## WHAT IS EXPECTED
Would you return every entry below without a single difference?

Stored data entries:
□ □ □ □ □

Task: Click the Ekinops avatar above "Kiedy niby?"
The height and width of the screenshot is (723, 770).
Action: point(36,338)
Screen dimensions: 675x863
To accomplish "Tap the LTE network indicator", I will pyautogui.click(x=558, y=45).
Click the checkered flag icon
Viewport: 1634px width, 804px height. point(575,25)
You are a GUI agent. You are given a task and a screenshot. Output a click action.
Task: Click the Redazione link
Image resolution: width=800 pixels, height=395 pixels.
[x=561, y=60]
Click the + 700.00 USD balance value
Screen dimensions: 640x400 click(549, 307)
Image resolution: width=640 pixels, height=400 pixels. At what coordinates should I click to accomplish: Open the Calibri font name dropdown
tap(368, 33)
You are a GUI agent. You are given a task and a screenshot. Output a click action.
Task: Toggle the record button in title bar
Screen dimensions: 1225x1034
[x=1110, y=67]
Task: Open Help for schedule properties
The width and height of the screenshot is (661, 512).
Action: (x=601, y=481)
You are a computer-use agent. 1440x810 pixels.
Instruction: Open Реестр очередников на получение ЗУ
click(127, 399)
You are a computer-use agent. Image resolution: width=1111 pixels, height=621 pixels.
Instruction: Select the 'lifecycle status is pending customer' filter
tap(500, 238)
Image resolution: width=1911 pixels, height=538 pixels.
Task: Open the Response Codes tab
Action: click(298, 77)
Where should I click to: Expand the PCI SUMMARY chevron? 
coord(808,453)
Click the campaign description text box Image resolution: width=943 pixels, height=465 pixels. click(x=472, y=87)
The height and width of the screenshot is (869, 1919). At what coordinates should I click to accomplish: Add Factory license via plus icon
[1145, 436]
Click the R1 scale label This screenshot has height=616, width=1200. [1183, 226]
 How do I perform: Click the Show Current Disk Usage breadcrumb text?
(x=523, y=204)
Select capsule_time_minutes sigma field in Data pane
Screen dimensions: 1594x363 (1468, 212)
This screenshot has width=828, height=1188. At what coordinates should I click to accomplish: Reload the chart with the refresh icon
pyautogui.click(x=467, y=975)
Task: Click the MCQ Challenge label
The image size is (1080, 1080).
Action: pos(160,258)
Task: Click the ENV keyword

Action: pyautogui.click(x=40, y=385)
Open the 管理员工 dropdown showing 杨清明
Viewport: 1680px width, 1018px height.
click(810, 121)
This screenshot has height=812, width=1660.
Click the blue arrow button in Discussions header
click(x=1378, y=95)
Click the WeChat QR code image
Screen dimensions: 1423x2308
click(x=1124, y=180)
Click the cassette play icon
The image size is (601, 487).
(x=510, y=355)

□ □ □ □ □

## REPLY TO THE TASK
Task: Click the Ekinops avatar above "Kiedy niby?"
The height and width of the screenshot is (723, 770).
Action: point(36,338)
Screen dimensions: 675x863
To accomplish "Tap the LTE network indicator", I will pyautogui.click(x=558, y=45).
Click the checkered flag icon
Viewport: 1634px width, 804px height. point(575,25)
You are a GUI agent. You are given a task and a screenshot. Output a click action.
Task: Click the Redazione link
Image resolution: width=800 pixels, height=395 pixels.
[x=561, y=60]
Click the + 700.00 USD balance value
Screen dimensions: 640x400 click(549, 307)
Image resolution: width=640 pixels, height=400 pixels. At what coordinates should I click to accomplish: Open the Calibri font name dropdown
tap(368, 33)
You are a GUI agent. You are given a task and a screenshot. Output a click action.
Task: Toggle the record button in title bar
Screen dimensions: 1225x1034
[x=1110, y=67]
Task: Open Help for schedule properties
The width and height of the screenshot is (661, 512).
Action: (x=601, y=481)
You are a computer-use agent. 1440x810 pixels.
Instruction: Open Реестр очередников на получение ЗУ
click(127, 399)
You are a computer-use agent. Image resolution: width=1111 pixels, height=621 pixels.
Instruction: Select the 'lifecycle status is pending customer' filter
tap(500, 238)
Image resolution: width=1911 pixels, height=538 pixels.
Task: Open the Response Codes tab
Action: click(298, 77)
Where should I click to: Expand the PCI SUMMARY chevron? 
coord(808,453)
Click the campaign description text box Image resolution: width=943 pixels, height=465 pixels. click(x=472, y=87)
The height and width of the screenshot is (869, 1919). At what coordinates should I click to accomplish: Add Factory license via plus icon
[1145, 436]
Click the R1 scale label This screenshot has height=616, width=1200. [1183, 226]
 How do I perform: Click the Show Current Disk Usage breadcrumb text?
(x=523, y=204)
Select capsule_time_minutes sigma field in Data pane
Screen dimensions: 1594x363 (1468, 212)
This screenshot has width=828, height=1188. At what coordinates should I click to accomplish: Reload the chart with the refresh icon
pyautogui.click(x=467, y=975)
Task: Click the MCQ Challenge label
The image size is (1080, 1080).
Action: pos(160,258)
Task: Click the ENV keyword

Action: pyautogui.click(x=40, y=385)
Open the 管理员工 dropdown showing 杨清明
Viewport: 1680px width, 1018px height.
click(810, 121)
This screenshot has height=812, width=1660.
Click the blue arrow button in Discussions header
click(x=1378, y=95)
Click the WeChat QR code image
Screen dimensions: 1423x2308
click(x=1124, y=180)
Click the cassette play icon
The image size is (601, 487).
(x=510, y=355)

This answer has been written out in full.